True peace must begin with an examination of our own hearts and motivations.
We can not hope to accomplish peace while we hold bitterness in our hearts against another. How then can we act justly while demonstrating the love and grace that we see in Christ? Jesus didn’t leave the disciples without instruction on this issue. Not only did Jesus teach his disciples that they should be peacemakers (Mt 5:9), but he also provides the perfect example in his life as he turned the other cheek and endured the violence of the cross. The Bible makes it clear that justice is an inseparable companion of peace (Isaiah 32:17; James 3:18). We hear the prophet’s call “let justice roll on like a river, righteousness like a never-failing stream!” (Amos 5:24)
Perfect peace with justice has only ever been fully met at the cross.
Through the cross the punishment for human sin was fully absorbed in the divine love of Jesus. He obediently endured the humiliation of the cross because he knew that God would accomplish a deep and lasting reconciliation with human-ity through his death. Paul explains this reconciliation at the cross saying:
“For He himself is our peace, who has made the two groups one and has destroyed the barrier, the dividing wall of hostility… His purpose was to create in himself one new humanity out of the two, thus making peace, and in one body to reconcile both of them to God through the cross, by which he put to death their hostility (Eph 4:14-16).”
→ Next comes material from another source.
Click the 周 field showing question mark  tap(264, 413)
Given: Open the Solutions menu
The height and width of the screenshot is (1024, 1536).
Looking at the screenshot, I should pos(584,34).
For Christians the cross is the model of true reconciliation with one another.
Rther than insisting on retribution, we are called to pursue love, forgiveness, and non-violence. The way to find peace is to conform to the image of the cross. As we pursue Christ’s peace with others we bear witness to the power of the cross to overcome the barriers of hostility, hate, and violence. We stand in the hope that through Christ all things can be made new.